### [WHAT YOU SHOULD DO]
With pictures left out, set down exactly the lines that begin at the one containing "Instruction: Click Troubleshoot" and end with the last line of the entries below.

______

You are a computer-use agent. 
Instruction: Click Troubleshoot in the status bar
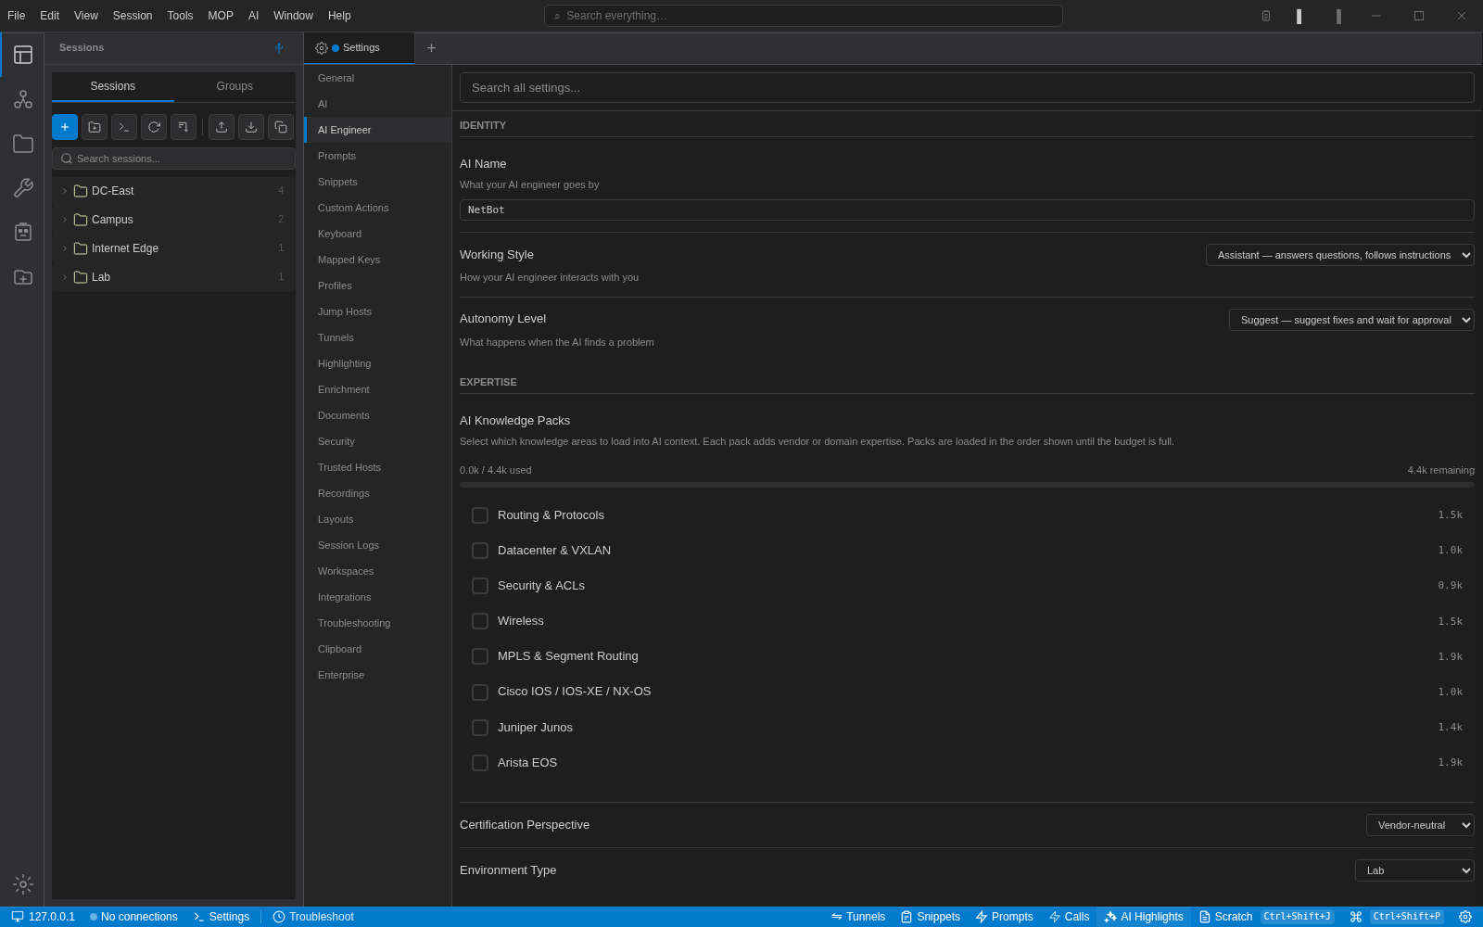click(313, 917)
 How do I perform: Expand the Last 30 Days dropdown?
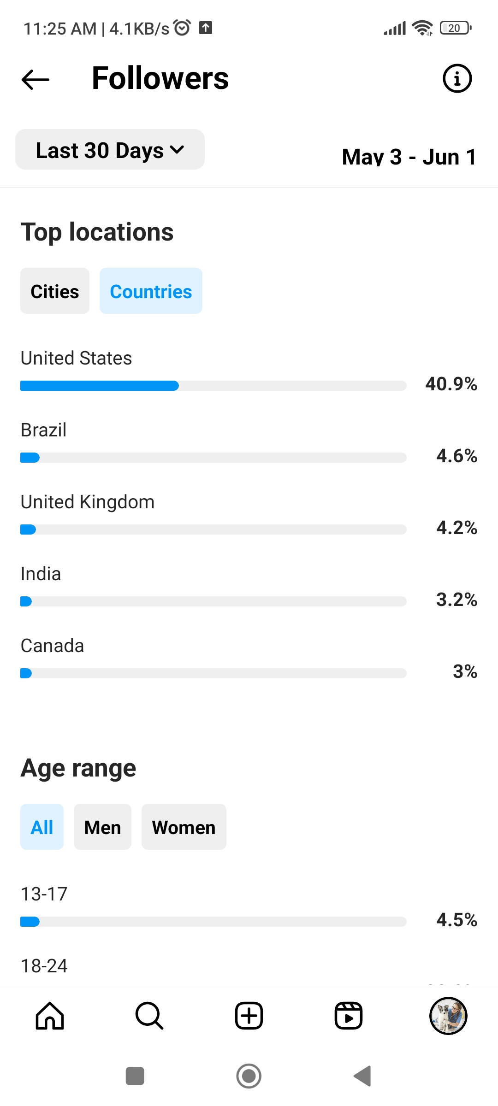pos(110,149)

______

### [RESPONSE BOX]
Instruction: Click Troubleshoot in the status bar
click(313, 917)
 How do I perform: Expand the Last 30 Days dropdown?
pos(110,149)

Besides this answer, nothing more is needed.